#### [STATED TASK]
Update the records below by replacing "cookies" with "soubory cookie" wherever it appears, and reproduce every line with nothing else changed.
____
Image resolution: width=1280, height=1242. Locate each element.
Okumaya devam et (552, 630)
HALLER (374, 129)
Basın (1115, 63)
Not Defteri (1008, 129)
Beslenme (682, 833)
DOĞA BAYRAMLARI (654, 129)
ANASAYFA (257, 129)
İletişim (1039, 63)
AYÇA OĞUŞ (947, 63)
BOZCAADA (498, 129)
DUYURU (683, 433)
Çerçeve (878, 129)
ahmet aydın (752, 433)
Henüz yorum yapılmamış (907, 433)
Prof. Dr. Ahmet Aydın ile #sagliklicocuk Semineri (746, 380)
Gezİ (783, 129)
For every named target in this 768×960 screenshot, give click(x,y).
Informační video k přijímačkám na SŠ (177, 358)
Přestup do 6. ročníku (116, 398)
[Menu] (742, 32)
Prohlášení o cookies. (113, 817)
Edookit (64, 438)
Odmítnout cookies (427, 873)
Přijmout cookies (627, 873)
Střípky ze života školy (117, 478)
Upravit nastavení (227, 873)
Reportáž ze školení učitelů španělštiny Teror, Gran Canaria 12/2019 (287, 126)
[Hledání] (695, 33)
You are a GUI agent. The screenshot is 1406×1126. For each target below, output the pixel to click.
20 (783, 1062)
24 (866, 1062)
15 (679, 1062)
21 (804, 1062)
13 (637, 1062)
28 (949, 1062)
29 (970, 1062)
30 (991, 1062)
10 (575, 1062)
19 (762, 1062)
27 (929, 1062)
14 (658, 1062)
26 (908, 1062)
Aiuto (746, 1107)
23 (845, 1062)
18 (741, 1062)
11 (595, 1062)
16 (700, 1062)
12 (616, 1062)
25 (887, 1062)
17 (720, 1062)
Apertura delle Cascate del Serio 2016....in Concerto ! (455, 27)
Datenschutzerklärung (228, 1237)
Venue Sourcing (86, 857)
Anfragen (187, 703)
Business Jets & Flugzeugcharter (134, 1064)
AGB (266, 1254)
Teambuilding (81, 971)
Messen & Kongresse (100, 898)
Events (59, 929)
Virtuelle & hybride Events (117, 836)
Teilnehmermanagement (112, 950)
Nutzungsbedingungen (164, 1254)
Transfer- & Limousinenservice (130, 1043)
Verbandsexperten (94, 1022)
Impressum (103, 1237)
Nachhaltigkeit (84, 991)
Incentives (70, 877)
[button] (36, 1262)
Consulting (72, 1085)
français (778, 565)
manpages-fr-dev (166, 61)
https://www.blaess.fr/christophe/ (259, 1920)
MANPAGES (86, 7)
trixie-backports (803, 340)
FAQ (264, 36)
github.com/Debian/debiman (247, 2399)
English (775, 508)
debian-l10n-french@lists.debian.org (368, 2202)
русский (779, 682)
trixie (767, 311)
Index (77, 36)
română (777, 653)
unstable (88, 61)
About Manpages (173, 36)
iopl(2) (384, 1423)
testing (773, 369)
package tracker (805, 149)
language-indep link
____
#### [TASK RESPONSE]
Image resolution: width=1280, height=1242. Locate each element.
Okumaya devam et (552, 630)
HALLER (374, 129)
Basın (1115, 63)
Not Defteri (1008, 129)
Beslenme (682, 833)
DOĞA BAYRAMLARI (654, 129)
ANASAYFA (257, 129)
İletişim (1039, 63)
AYÇA OĞUŞ (947, 63)
BOZCAADA (498, 129)
DUYURU (683, 433)
Çerçeve (878, 129)
ahmet aydın (752, 433)
Henüz yorum yapılmamış (907, 433)
Prof. Dr. Ahmet Aydın ile #sagliklicocuk Semineri (746, 380)
Gezİ (783, 129)
For every named target in this 768×960 screenshot, give click(x,y).
Informační video k přijímačkám na SŠ (177, 358)
Přestup do 6. ročníku (116, 398)
[Menu] (742, 32)
Prohlášení o soubory cookie. (113, 817)
Edookit (64, 438)
Odmítnout soubory cookie (427, 873)
Přijmout soubory cookie (627, 873)
Střípky ze života školy (117, 478)
Upravit nastavení (227, 873)
Reportáž ze školení učitelů španělštiny Teror, Gran Canaria 12/2019 (287, 126)
[Hledání] (695, 33)
You are a GUI agent. The screenshot is 1406×1126. For each target below, output the pixel to click.
20 (783, 1062)
24 (866, 1062)
15 (679, 1062)
21 (804, 1062)
13 (637, 1062)
28 (949, 1062)
29 (970, 1062)
30 (991, 1062)
10 (575, 1062)
19 (762, 1062)
27 (929, 1062)
14 (658, 1062)
26 (908, 1062)
Aiuto (746, 1107)
23 (845, 1062)
18 (741, 1062)
11 (595, 1062)
16 (700, 1062)
12 (616, 1062)
25 (887, 1062)
17 (720, 1062)
Apertura delle Cascate del Serio 2016....in Concerto ! (455, 27)
Datenschutzerklärung (228, 1237)
Venue Sourcing (86, 857)
Anfragen (187, 703)
Business Jets & Flugzeugcharter (134, 1064)
AGB (266, 1254)
Teambuilding (81, 971)
Messen & Kongresse (100, 898)
Events (59, 929)
Virtuelle & hybride Events (117, 836)
Teilnehmermanagement (112, 950)
Nutzungsbedingungen (164, 1254)
Transfer- & Limousinenservice (130, 1043)
Verbandsexperten (94, 1022)
Impressum (103, 1237)
Nachhaltigkeit (84, 991)
Incentives (70, 877)
[button] (36, 1262)
Consulting (72, 1085)
français (778, 565)
manpages-fr-dev (166, 61)
https://www.blaess.fr/christophe/ (259, 1920)
MANPAGES (86, 7)
trixie-backports (803, 340)
FAQ (264, 36)
github.com/Debian/debiman (247, 2399)
English (775, 508)
debian-l10n-french@lists.debian.org (368, 2202)
русский (779, 682)
trixie (767, 311)
Index (77, 36)
română (777, 653)
unstable (88, 61)
About Manpages (173, 36)
iopl(2) (384, 1423)
testing (773, 369)
package tracker (805, 149)
language-indep link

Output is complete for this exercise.